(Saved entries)
+-------+
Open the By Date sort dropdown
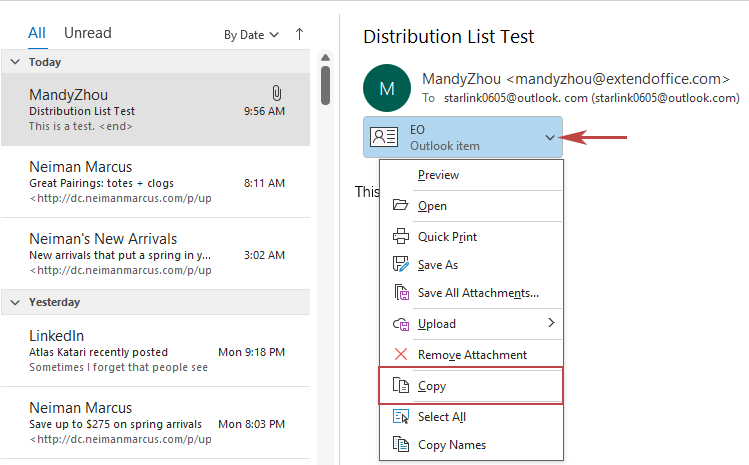Screen dimensions: 749x465 [251, 35]
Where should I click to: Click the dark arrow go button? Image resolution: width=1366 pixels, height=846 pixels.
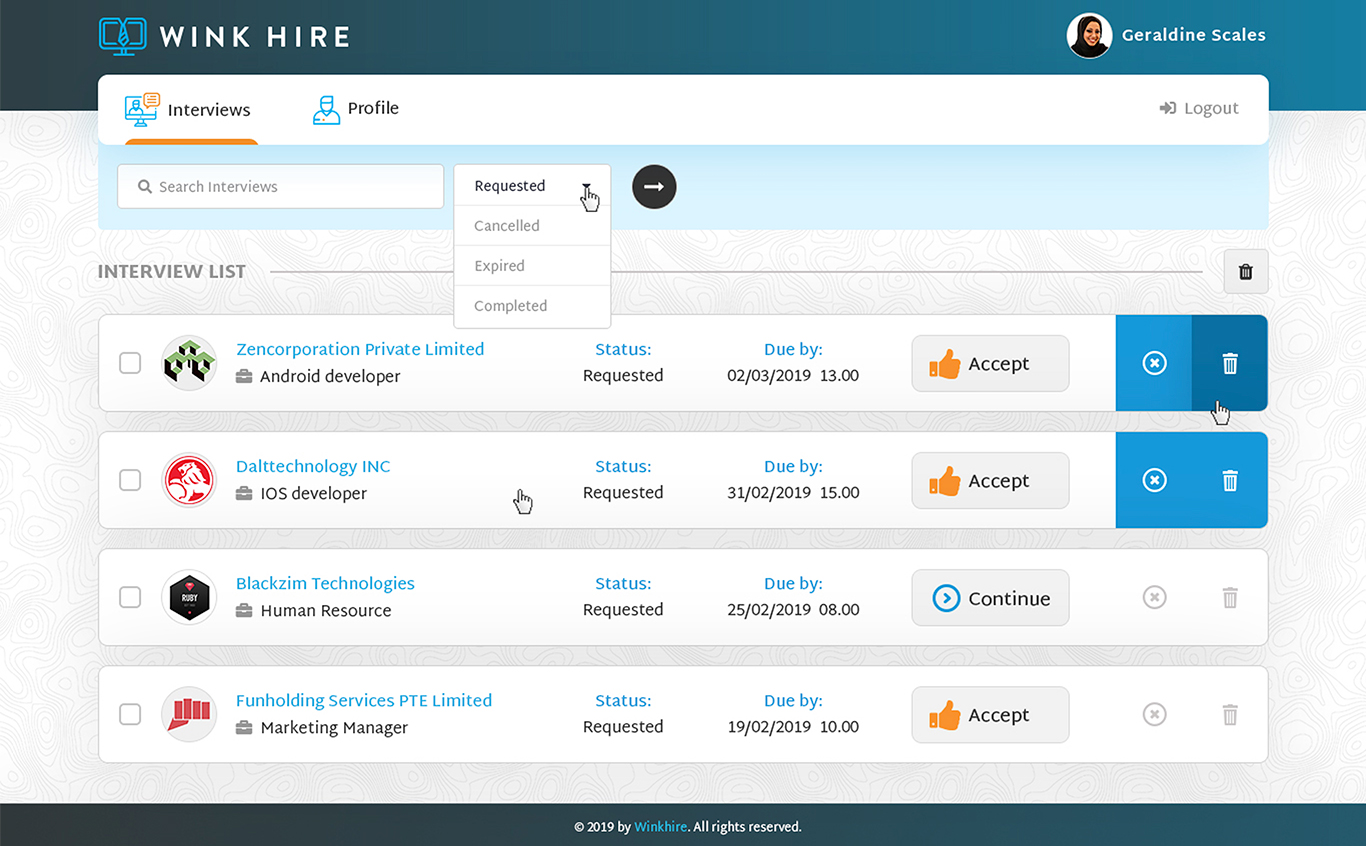coord(654,187)
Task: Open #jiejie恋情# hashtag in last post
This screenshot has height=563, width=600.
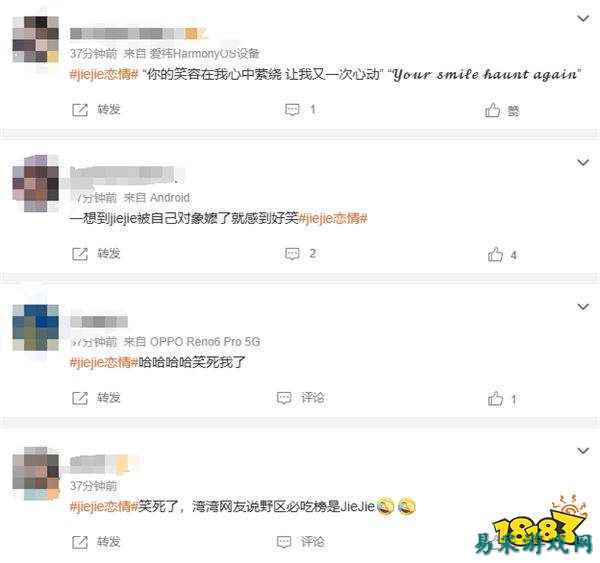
+-------+
■ AIM OF THE EXERCISE: Omit all images when repeating the data above exactly.

■ WORKED SOLUTION:
Open the By Date sort dropdown
Screen dimensions: 749x465 [251, 35]
Where should I click to: Click the dark arrow go button? Image resolution: width=1366 pixels, height=846 pixels.
coord(654,187)
Task: Open #jiejie恋情# hashtag in last post
This screenshot has height=563, width=600.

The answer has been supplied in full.